Bill Gates Criticizes Apple's Decision to Defy FBI Over iPhone Encryption

bill gates apple encryption iphone san bernardino fbi
Bill Gates during an interview in New York, February 22. The founder of Microsoft believes Apple should assist the FBI by creating an iPhone "backdoor". REUTERS/Shannon Stapleton

Microsoft founder Bill Gates has backed the U.S. government's demand that Apple create software to break into the iPhone used by the one of the San Bernardino shooters.

Apple was ordered by a Californian court last week to provide the FBI with "reasonable technical assistance" in unlocking the iPhone 5C used by gunman Syed Rizwan Farook. Apple CEO Tim Cook was supported by executives from Google and Facebook when he publicly opposed the court order, arguing a "backdoor" would set a "dangerous precedent" for user privacy and security.

Speaking to the Financial Times, Gates said he believed tech companies should be forced to assist law enforcement officials investigating extremist attacks.

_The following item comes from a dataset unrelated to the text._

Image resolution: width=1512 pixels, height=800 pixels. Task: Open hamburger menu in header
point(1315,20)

"This is a specific case where the government is asking for access to information," Gates said. "They are not asking for some general thing, they are asking for a particular case.

"It is no different than [the question of] should anybody ever have been able to tell the phone company to get information, should anybody be able to get at bank records. Let's say the bank had tied a ribbon round the disk drive and said 'Don't make me cut this ribbon because you'll make me cut it many times.'"

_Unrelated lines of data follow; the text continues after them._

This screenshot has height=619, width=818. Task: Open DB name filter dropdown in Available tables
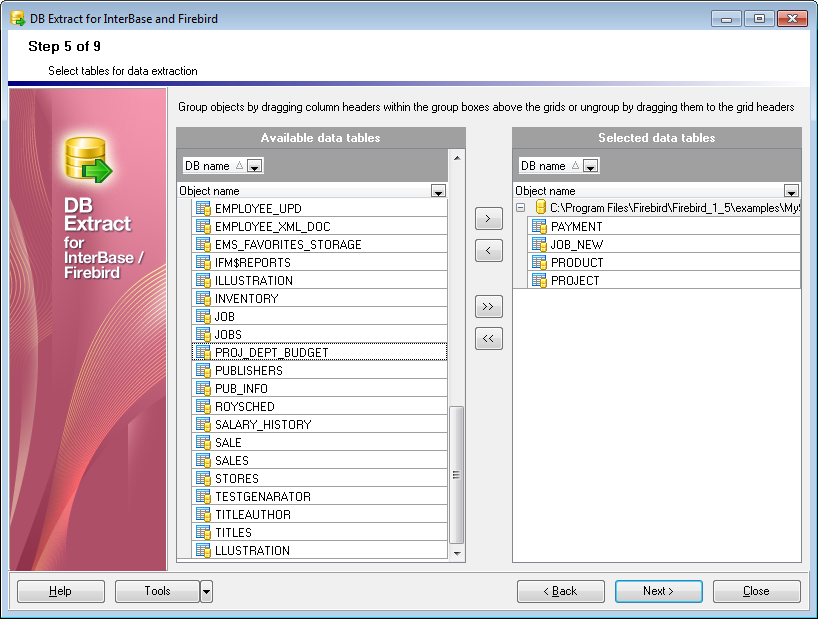coord(254,167)
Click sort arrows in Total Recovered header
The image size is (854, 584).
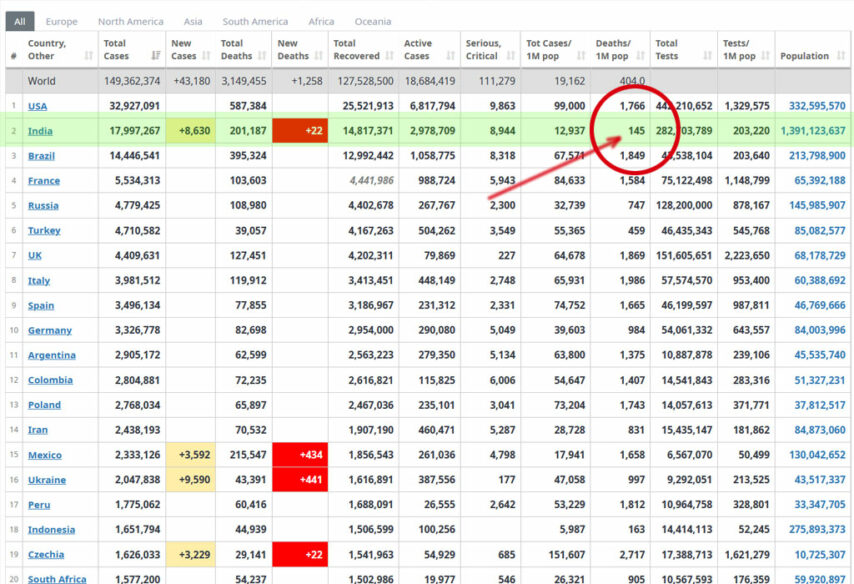(390, 56)
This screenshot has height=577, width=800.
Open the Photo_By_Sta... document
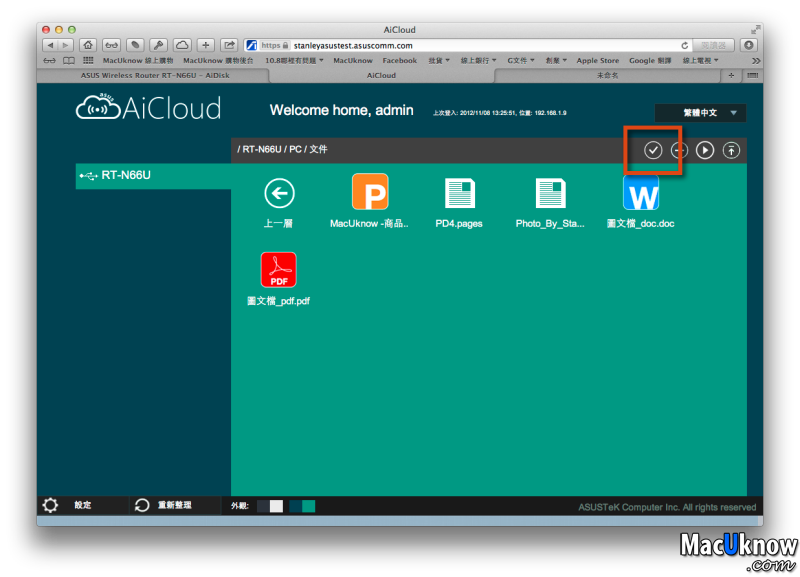click(550, 192)
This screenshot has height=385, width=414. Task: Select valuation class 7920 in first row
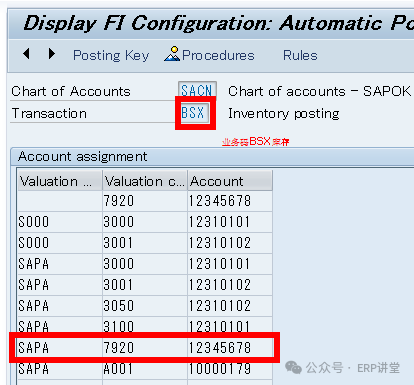tap(145, 201)
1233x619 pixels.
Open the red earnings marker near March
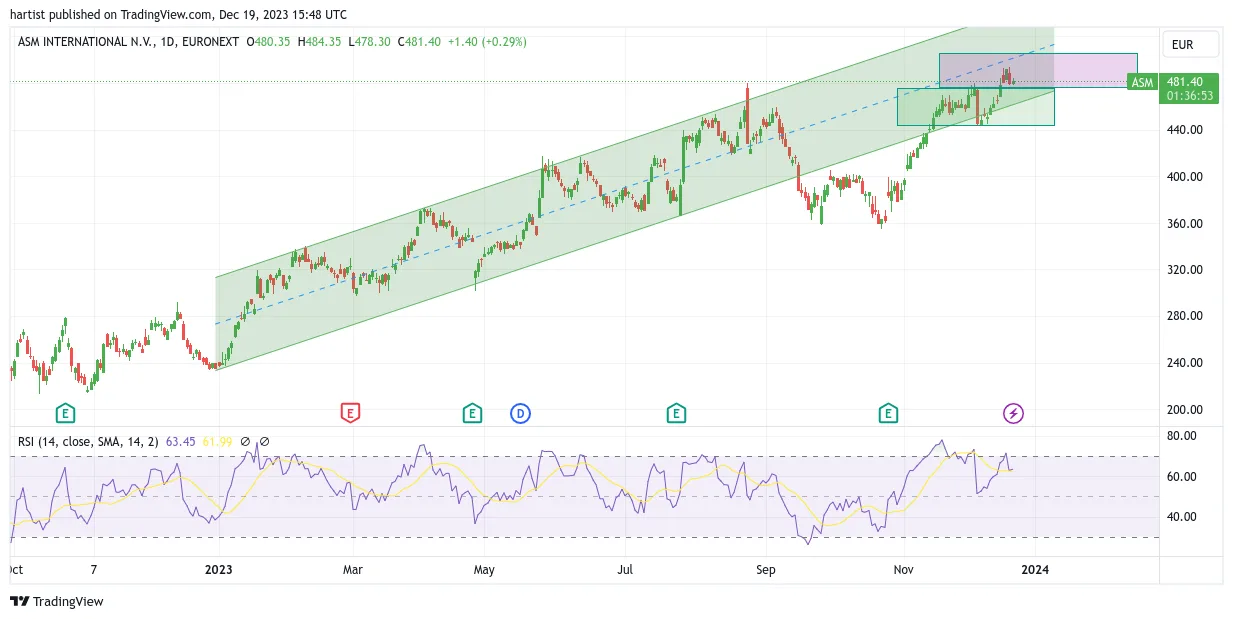point(350,413)
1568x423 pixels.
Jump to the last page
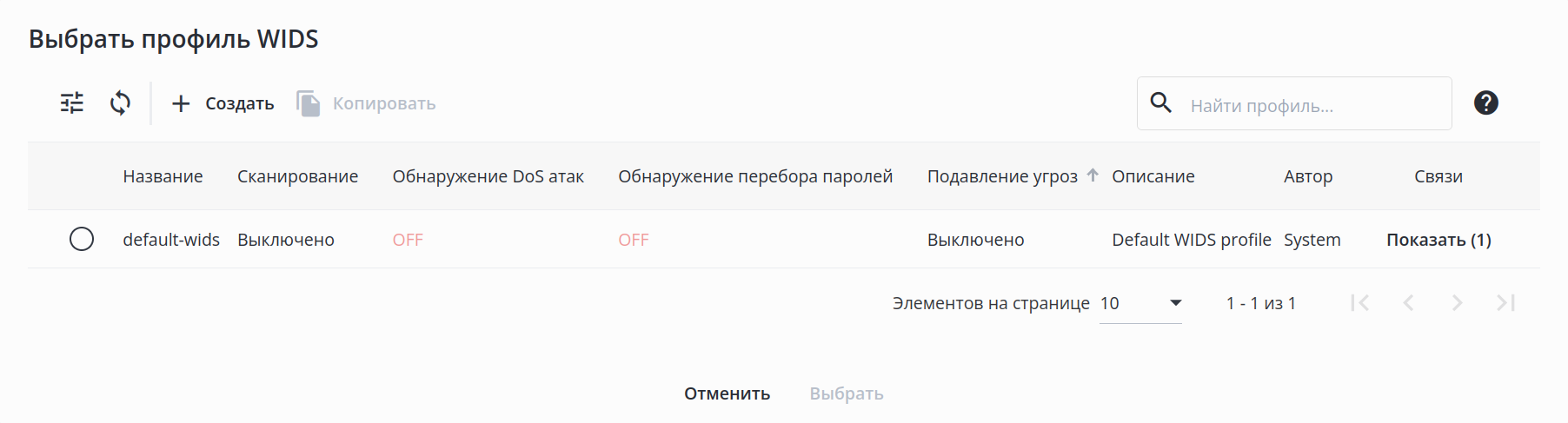1505,303
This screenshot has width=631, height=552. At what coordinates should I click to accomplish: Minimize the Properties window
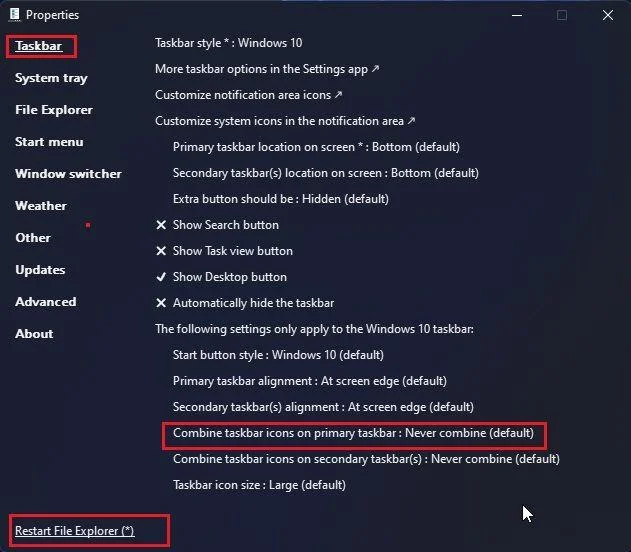[516, 15]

Recent figures from Pew Research Center suggest that most Americans agree with Gates, with 51% of respondents saying Apple should unlock Farook's phone.

Privacy advocates fear that creating the software that would allow the FBI to circumvent important security features on iPhones could leave users vulnerable to hacks from cyber criminals and state-sponsored attackers.

Protests against the court order are due to take place outside Apple stores in more than 40 cities around the world on Tuesday.

"This is the most important moment in the battle over the future of technology, democracy, and free speech since the Edward Snowden revelations," Evan Greer, campaign director at digital rights group Fight for the Future and organizer of the protests, told Newsweek in a recent interview.

"It's a clear case of government overreach. The FBI has been wanting to set this precedent for years and it's shameful that they're exploiting the tragedy in San Bernardino to push an agenda that won't make us more safe, and in fact will make us more vulnerable to the types of attacks the government claims it's trying to prevent."